Diese kleine  Bronzeplastik, kaum 30 cm hoch, entdeckte ich Anfang des Jahres in einer Nische des "Museums am Dom" in Trier. 

Gleich war ich ganz von ihr gefangen genommen. 

Ein Mensch, vielleicht eine Frau in fließendem Kleid, stemmt einen leblosen Körper mit ausgestreckten Armen in die Höhe, dem Himmel entgegen.

Der leblose Körper spannt sich wie ein Bogen über die Frau. 

Und ich sah eine Klage, mehr noch eine Anklage. Da klagt jemand an, stemmt den geliebten Toten zum Himmel empor. Zeigt den kraftlosen, geschundenen Körper alle Welt. Reckt ihn empor bis vor das Angesicht Gottes.

Und legt alles Elend, alle Trauer und allen Schmerz mit hinein. 


Und zugleich sah ich einen Tanz.

Einen hingebungsvollen Tanz, der mir vom Leben sang, von der Liebe und der Hoffnung wider aller Hoffnung. Einen Totentanz, der ahnungsvoll über sich selbst hinaus weist. Einen Tanz des Lebens. Ein Einschwingen und Drehen und Wirbeln mitten hinein in die Ewigkeit.


Auf einem kleinen Schildchen las ich "Pietà" von Bernhard Philipp. 

Und staunte.

Maria und ihr toter Sohn.

So eine Pietà hatte ich noch nie gesehen.

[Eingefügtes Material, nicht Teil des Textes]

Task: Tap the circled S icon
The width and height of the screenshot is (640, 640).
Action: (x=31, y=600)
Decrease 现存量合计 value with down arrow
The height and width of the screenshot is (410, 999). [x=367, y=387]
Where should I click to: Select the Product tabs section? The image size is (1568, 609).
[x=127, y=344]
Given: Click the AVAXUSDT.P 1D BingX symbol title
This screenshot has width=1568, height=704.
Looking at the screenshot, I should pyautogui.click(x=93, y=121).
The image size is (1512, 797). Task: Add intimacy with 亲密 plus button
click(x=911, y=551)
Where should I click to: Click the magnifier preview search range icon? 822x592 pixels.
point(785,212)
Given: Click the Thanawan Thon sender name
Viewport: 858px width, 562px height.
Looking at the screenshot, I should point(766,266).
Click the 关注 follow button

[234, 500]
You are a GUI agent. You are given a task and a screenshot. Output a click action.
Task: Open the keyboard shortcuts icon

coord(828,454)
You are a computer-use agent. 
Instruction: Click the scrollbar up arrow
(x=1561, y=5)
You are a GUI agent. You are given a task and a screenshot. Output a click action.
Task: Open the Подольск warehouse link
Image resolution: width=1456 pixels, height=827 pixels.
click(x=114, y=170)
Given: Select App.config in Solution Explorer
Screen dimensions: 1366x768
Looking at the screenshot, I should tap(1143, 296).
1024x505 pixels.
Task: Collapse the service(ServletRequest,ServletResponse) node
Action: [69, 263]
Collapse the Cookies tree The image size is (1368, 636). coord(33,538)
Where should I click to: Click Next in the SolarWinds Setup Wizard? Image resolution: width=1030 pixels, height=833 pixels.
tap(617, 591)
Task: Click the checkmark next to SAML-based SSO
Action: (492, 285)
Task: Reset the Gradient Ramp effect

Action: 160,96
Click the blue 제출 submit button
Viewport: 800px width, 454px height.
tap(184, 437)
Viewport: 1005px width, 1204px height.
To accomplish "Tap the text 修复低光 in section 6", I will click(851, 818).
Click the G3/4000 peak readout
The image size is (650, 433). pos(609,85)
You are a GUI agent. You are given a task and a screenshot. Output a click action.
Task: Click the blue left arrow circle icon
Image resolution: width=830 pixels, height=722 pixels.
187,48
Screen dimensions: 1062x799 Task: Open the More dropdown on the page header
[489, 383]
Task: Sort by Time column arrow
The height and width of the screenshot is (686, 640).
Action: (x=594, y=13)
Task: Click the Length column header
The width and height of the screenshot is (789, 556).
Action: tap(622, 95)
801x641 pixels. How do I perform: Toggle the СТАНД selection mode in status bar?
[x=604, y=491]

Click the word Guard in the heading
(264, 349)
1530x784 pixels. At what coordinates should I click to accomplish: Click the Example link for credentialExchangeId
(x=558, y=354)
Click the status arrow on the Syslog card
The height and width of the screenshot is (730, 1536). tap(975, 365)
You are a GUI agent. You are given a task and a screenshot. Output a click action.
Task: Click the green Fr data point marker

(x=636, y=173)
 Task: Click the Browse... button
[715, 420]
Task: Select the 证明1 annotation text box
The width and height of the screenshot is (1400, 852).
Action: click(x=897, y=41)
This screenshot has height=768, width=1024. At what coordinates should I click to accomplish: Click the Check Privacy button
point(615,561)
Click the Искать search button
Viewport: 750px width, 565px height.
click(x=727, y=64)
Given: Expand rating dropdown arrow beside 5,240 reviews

Und jetzt verstand ich auch die Symbiose von erschütterter Anklage und österlichem Tanz.


Neugierig suchte ich und fand spärliche Hinweise auf den Künstler:

Bernhard Philipp, ein Kapuzinerbruder aus dem Kloster Stühlingen, der 2013 im Alter von 65 Jahren gestorben ist und der wohl auch im Bistum Trier hier und da gewirkt hat, z.B. in der Ausbildung der Pastoraltheologen. 

Wochen später dann fiel mir in der Osterzeit beim Stöbern in meinen Büchern der sehr besondere Text "Pieta" von Bruder Andreas Knapp (aus dem Orden der Kleinen Brüder in Leipzig, Jahrgang 1958, der einer der bekanntesten Autoren geistlicher Gedichte/ Theolyrik ist) in die Hände.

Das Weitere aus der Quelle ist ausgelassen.